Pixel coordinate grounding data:
◆ ◆ ◆ ◆ ◆ ◆ ◆
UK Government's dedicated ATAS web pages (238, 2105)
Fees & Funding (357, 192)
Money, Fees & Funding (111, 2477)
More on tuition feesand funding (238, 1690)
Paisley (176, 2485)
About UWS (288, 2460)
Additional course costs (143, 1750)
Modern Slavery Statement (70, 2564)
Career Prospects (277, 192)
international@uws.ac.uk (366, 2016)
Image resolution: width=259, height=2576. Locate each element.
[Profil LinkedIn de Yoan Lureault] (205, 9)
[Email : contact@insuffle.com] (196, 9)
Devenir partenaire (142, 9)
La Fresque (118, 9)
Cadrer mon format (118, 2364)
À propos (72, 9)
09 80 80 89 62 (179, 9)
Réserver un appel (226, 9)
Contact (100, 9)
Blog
◆ ◆ ◆ ◆ ◆ ◆ ◆
#### What is being asked
Your reply should be an exact copy of every line from the line with "Devenir partenaire (142, 9)" through the final line of the data, and nothing more.

#### Answer below
Devenir partenaire (142, 9)
La Fresque (118, 9)
Cadrer mon format (118, 2364)
À propos (72, 9)
09 80 80 89 62 (179, 9)
Réserver un appel (226, 9)
Contact (100, 9)
Blog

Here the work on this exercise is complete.